A imprecação é a marca, o cacoete, o estilo de Vallejo, aparecendo a cada duas frases. A agressividade é tanto mais eficaz e corrosiva porque misturada a um certo tom picaresco que, no entanto, não dilui a desilusão e a tragédia; tornando-as mais fundas, como sói acontecer em situações tais.
O ódio é para quase tudo, o amor para poucos. Além do pai e do irmão já mortos, só ama os animais, as ratas do prédio de Nova York onde trabalhou, os cães sacrificados de seu outro irmão. Como em Coetzee, para Vallejo o humano já está fundamentalmente perdido; resta dar consolo aos animais que sofrem apesar de sua pureza.

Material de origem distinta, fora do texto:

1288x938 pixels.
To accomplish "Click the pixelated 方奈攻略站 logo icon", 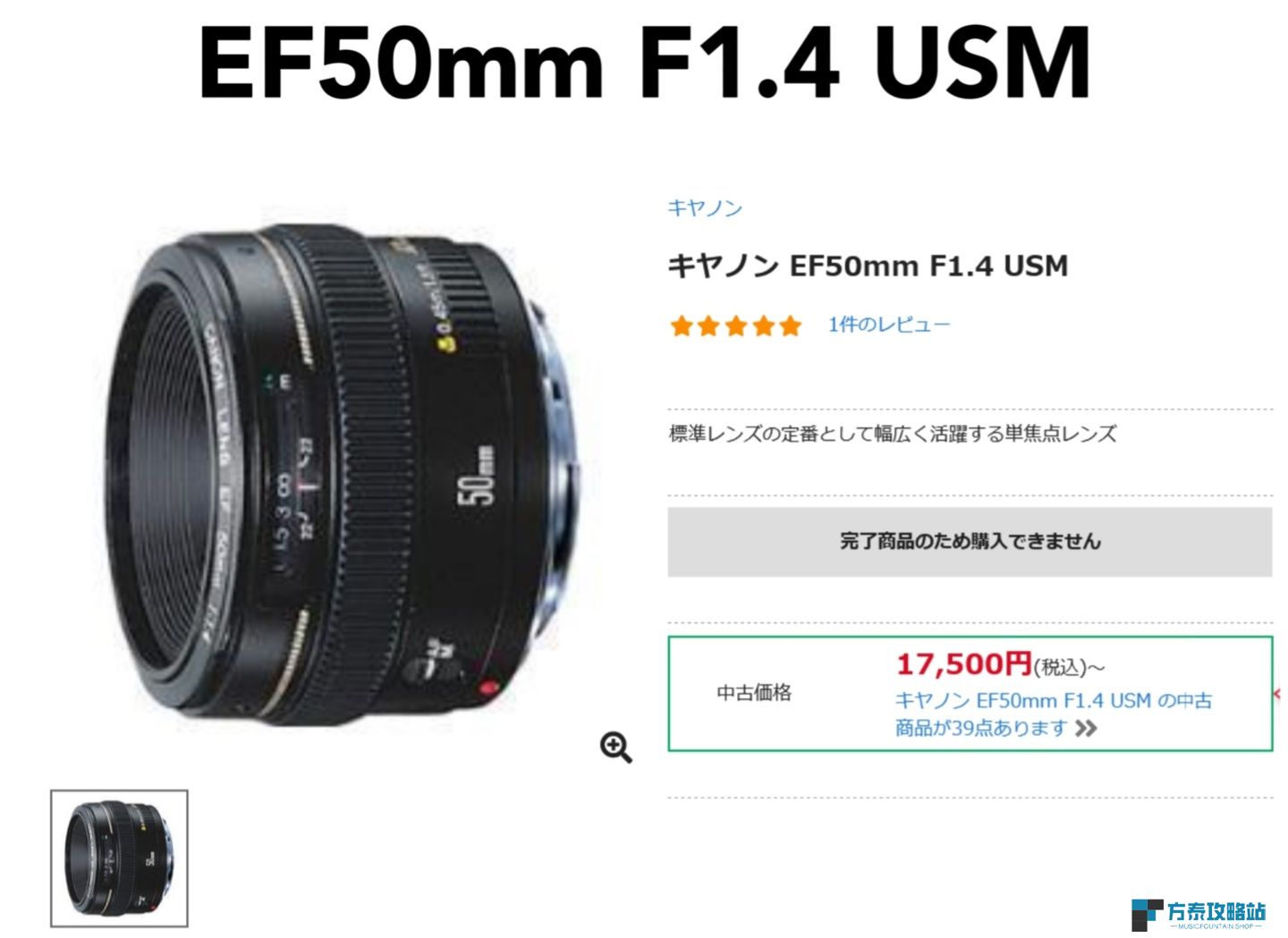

Vallejo faz uso de um estilo solto, circular, vai e volta no tempo, nas lembranças, conversa com o leitor, com a própria editora/revisora, para que não o censure em suas diatribes contra figuras e valores sagrados. Há no que escreve uma curiosa mistura de iconoclastia e moralismo, um ataque a valores tradicionais e humanistas, e ao mesmo tempo uma condenação à corrupção, à mentira, aos desmandos, à ambição, à venalidade dos políticos, do clero, do homem. O romancista bem que poderia fazer menção ao pai das diatribes, Lucius Sergius Catilina.
Talvez poucos autores consigam alcançar esse paroxismo da violência verbal sem perder o encanto literário. Depois do realismo mágico de García Márquez, a Colômbia nos dá esse ultra-realismo herético e diabólico de Vallejo, que não "perdoou" quase ninguém do seu ódio iconoclasta. É desconcertante. É possível pinçar aqui e ali, algumas imagens poéticas, que dificilmente sobrevivem ao estrondo da sua bazuca giratória. E o ritmo que ele logrou imprimir ao livro é acachapante. Até contra o samba, o homem impreca... e já que ele julga e vomita tanta bile, vingo-me ligeiramente. lembrando o famoso verso da canção do saudoso Dorival Caymmi: "quem não gosta de samba..."
Sob o ponto de vista literário, é justo dizer que a leitura, embora eminentemente transgressora, não cansa. É a técnica, a perícia do escritor. Às vezes, belas palavras, sentimentos ternos, manejados por quem não entende do riscado, ficam mais enfadonhos que o especial de Natal de Roberto Carlos.